At the secondary level both the high schools and the catalogs are too big. The principal of the school should be able to know every child by name and by educability. And the course selection is ridiculous.
Flower arrangement and weight lifting are not academic subjects. At the college level, my descendants have had the opportunity to study horseback riding and fly fishing. There should be no room for such frippery.
For many professional career paths, the required courses make no sense. Does a speech therapist need college level mathematics? Of what use to a physical therapist is a required course in botany? We are not educating well rounded upper-class gentle-people any more. And degree inflation is rampant. In the physical therapy field a doctorate is now required. Nurse practitioners may soon be required to graduate with a doctorate.
When I was a manager of programmers back in the 1960s, there was a perpetual shortage of programmers skilled in the business languages of COBOL and RPG. In part, this was the fault of the college computer science professors, who turned up their noses at such uninteresting tools.
Businesses refused to provide entry level positions. Everybody wanted 18 months experience, but nobody was willing to provide that entry level experience. The shortage was self-inflicted.

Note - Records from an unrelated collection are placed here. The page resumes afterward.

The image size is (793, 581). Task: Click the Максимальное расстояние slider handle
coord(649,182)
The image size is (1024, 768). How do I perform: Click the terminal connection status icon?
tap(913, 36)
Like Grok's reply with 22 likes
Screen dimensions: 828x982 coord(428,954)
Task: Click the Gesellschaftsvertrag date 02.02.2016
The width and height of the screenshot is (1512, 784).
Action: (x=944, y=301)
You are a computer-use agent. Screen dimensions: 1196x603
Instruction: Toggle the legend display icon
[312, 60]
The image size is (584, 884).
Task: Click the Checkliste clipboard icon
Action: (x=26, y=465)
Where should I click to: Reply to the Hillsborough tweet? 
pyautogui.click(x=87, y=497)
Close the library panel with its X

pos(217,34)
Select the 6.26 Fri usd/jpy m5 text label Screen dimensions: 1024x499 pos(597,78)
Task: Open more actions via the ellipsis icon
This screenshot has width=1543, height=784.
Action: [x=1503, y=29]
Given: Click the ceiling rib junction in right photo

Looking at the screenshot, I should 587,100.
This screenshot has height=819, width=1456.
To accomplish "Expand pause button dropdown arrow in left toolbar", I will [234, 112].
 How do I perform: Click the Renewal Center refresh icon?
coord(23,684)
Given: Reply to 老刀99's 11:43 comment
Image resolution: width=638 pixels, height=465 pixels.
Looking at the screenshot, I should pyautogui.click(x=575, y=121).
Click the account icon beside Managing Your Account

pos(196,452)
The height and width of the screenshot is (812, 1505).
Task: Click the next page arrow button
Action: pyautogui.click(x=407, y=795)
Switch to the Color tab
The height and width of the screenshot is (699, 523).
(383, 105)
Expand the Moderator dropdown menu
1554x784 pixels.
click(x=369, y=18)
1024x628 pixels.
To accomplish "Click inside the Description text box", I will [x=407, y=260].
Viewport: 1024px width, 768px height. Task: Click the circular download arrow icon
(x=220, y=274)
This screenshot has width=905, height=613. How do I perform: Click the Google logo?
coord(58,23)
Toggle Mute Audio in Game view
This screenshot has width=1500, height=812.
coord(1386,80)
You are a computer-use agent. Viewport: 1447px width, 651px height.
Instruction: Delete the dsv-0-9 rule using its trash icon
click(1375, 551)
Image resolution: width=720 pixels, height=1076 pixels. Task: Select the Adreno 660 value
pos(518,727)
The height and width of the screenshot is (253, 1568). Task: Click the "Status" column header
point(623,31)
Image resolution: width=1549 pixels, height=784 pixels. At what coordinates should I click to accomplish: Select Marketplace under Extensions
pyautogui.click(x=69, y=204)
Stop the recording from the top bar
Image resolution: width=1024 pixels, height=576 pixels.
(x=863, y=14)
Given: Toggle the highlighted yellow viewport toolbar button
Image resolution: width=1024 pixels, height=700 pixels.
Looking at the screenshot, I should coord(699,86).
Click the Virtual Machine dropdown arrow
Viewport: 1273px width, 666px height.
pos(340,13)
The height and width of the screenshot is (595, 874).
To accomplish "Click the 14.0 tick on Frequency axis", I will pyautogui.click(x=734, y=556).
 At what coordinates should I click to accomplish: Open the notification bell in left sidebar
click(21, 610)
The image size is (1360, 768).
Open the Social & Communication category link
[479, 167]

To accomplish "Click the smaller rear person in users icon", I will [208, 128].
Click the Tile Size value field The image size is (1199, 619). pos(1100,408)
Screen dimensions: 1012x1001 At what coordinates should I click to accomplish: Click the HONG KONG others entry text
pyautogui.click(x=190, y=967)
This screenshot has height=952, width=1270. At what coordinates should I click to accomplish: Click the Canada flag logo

Today, college students shy away from high technology career paths. All the entry level positions are filled with low salaried foreigners here on H1B visas. India is smart enough to provide a kind of service academy, a free school for the best and the brightest in high tech fields. We aren't that smart.
There are consultants who show businesses how to restructure their positions so that only low paid H1B visa holders can fill them. Greed supplants patriotism.
In education, we must distinguish between nice to have and have to have. We must make high tech positions available to Americans again. We need a national high tech academy, with selection strictly on merit. We need to substitute cheaper e-texts for the ridiculously expensive full color books we have today.
Most of all, we need to take education seriously once again.